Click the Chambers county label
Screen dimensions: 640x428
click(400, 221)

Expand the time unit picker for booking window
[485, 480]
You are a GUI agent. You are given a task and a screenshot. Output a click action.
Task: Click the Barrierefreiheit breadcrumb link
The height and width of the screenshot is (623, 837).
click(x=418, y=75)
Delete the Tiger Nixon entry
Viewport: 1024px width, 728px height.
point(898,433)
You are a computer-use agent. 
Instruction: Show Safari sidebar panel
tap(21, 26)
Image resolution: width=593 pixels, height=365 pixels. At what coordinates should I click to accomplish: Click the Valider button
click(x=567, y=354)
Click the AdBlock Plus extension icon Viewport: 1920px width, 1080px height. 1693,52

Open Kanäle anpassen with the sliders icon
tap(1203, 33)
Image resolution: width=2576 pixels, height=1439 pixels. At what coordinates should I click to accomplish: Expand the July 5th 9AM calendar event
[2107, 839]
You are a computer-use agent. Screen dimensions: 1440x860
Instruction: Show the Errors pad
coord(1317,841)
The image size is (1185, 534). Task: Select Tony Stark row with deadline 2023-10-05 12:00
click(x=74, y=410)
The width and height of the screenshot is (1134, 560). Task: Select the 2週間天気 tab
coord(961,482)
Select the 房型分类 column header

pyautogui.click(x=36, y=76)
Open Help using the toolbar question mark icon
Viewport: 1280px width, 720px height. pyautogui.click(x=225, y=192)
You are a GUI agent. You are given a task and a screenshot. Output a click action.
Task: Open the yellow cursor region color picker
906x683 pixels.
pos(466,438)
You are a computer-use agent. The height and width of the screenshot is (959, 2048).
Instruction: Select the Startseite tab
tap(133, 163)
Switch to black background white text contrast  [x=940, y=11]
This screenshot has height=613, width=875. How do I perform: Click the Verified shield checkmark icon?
#####
- _Brief_: Gather every line in the rows above that contains the string "what", matching case exactly.

- _Full answer_:
Image resolution: width=593 pixels, height=365 pixels. At what coordinates should I click to accomplish: Click the Valider button
Image resolution: width=2576 pixels, height=1439 pixels. At what coordinates should I click to accomplish: Expand the July 5th 9AM calendar event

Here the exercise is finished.